Im Detail gibt es zwischen den USA und der EU in der Frage der Reduzierung der Treibhausgasemissionen allerdings weiterhin erhebliche Differenzen. Washington will sich nicht auf mittelfristige Ziele zur CO2-Minderung bis 2020 festlegen. Allerdings hat US-Präsident Barack Obama für den Zeitraum bis 2050 eine Verringerung des Ausstoßes um 80 Prozent in Aussicht gestellt.

Das Treffen der großen Wirtschaftsnationen in L'Aquila unterscheidet sich deutlich von seinen Vorgängerveranstaltungen: Bei ihrer diesjährigen Begegnung werden die Staats- und Regierungschefs der führenden Industriestaaten am heutigen Mittwoch nur noch zum Auftakt einen halben Tag unter sich bleiben.

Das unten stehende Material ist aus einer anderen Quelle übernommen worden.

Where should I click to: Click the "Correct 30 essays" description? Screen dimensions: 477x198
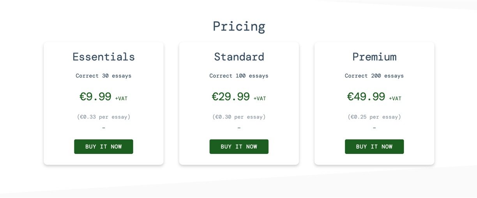click(104, 76)
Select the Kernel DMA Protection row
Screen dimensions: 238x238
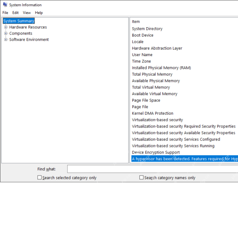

Am Donnerstag und Freitag setzen sie die Beratungen über Wirtschaftskrise, Klimaschutz und Entwicklungshilfe in erweiterten Kreisen fort. Insgesamt werden 28 Staaten und neun internationale Organisationen vertreten sein. Das ist Rekord. Seit im Jahr 2000 die japanische Präsidentschaft erstmals afrikanische Staaten als Gäste einlud, ist die Teilnehmerzahl bei den G-8-Gipfeln stetig gewachsen.

Als Konkurrenz zu dieser traditionellen Begegnung hat sich die G-20-Runde entwickelt, der vor allem bei der Bewältigung der Finanzmarktkrise eine bedeutende Rolle zukommt. Daran erinnerte am Dienstag in Berlin auch Kanzlerin Angela Merkel. Die G 8 seien bei ihrer Gründung während der Ölkrise in den siebziger Jahren repräsentativ für die Weltwirtschaft gewesen. „Aber das ist heute sicher so nicht mehr der Fall.“ Aus ihrer Sicht werde das Format der G?8 künftig unter dem Dach der G 20 existieren. „Ich glaube, dass der wesentliche Pfad hin zu den G 20 führen wird“, sagte Merkel nach einem Treffen mit dem australischen Premierminister Kevin Rudd. „Ich glaube, dass sich der internationale Zug in diese Richtung entwickelt hat.“ Darüber müsse die Staatengemeinschaft der G 20 auf ihrem Gipfel am 24. und 25. September in Pittsburgh sprechen, schließlich repräsentiere die G 20 rund 85 Prozent der weltweiten Wirtschaftskraft. Gleichwohl setzt Berlin darauf, dass die G 8 nicht vollständig verschwindet. Beratungen von Untergruppierungen werde es auch künftig geben, um die Interessen zu bündeln.

Innerhalb der G 8 wird das etwas lapidarer ausgedrückt: Es können nicht immer diejenigen, die die Schecks ausstellen, mit denen, die sie erhalten, an einem Tisch sitzen.